It was late in the night and my eyes were half shut as I aimlessly tapped the application icons on my phone as I tried to put myself to sleep. I landed on Netflix, and stumbled upon a documentary by Nadia Hallgren, with the attention drawing, awfully familiar face of Michelle as the cover. The title read Becoming. My mind divided between Sleep and Becoming, my instincts chose the latter. ‘One hour and twenty nine minutes’ screen time later, I felt the need to know more. Not just the factual bits and pieces I knew I could get from articles on Google, but the struggles and challenges, the choices, the battles and dilemmas that made her Become.
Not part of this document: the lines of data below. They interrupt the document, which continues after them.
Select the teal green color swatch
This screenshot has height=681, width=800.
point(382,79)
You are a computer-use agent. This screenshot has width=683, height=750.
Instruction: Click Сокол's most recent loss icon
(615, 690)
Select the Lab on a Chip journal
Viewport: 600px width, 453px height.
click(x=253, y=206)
And so, for the next few says I sat glued to my phone, during morning tea, before and after lunch, and late in the night to read unstoppably.

What Becoming by Michelle Obama has to offer is not just limited to her family’s tenure at the White House over a span of 8 years. It isn’t much of a surprise that she dotingly narrated her life in the voice of the former First Lady, in a book she authored. It is the lesser known facts, her journey in the formative years of her life, that compelled me to keep turning page after page even as I continued to yawn, sometimes squint at 2 AM in the morning, barely managing to keep my eyes open.

The read can mean different things to different people.

It is a delightful read for anybody who appreciates language and enjoys creatively crafted expressions in an anecdotal, reflective style of narration.

An inspirational read for working mothers, struggling and striving to make ends meet with children to raise.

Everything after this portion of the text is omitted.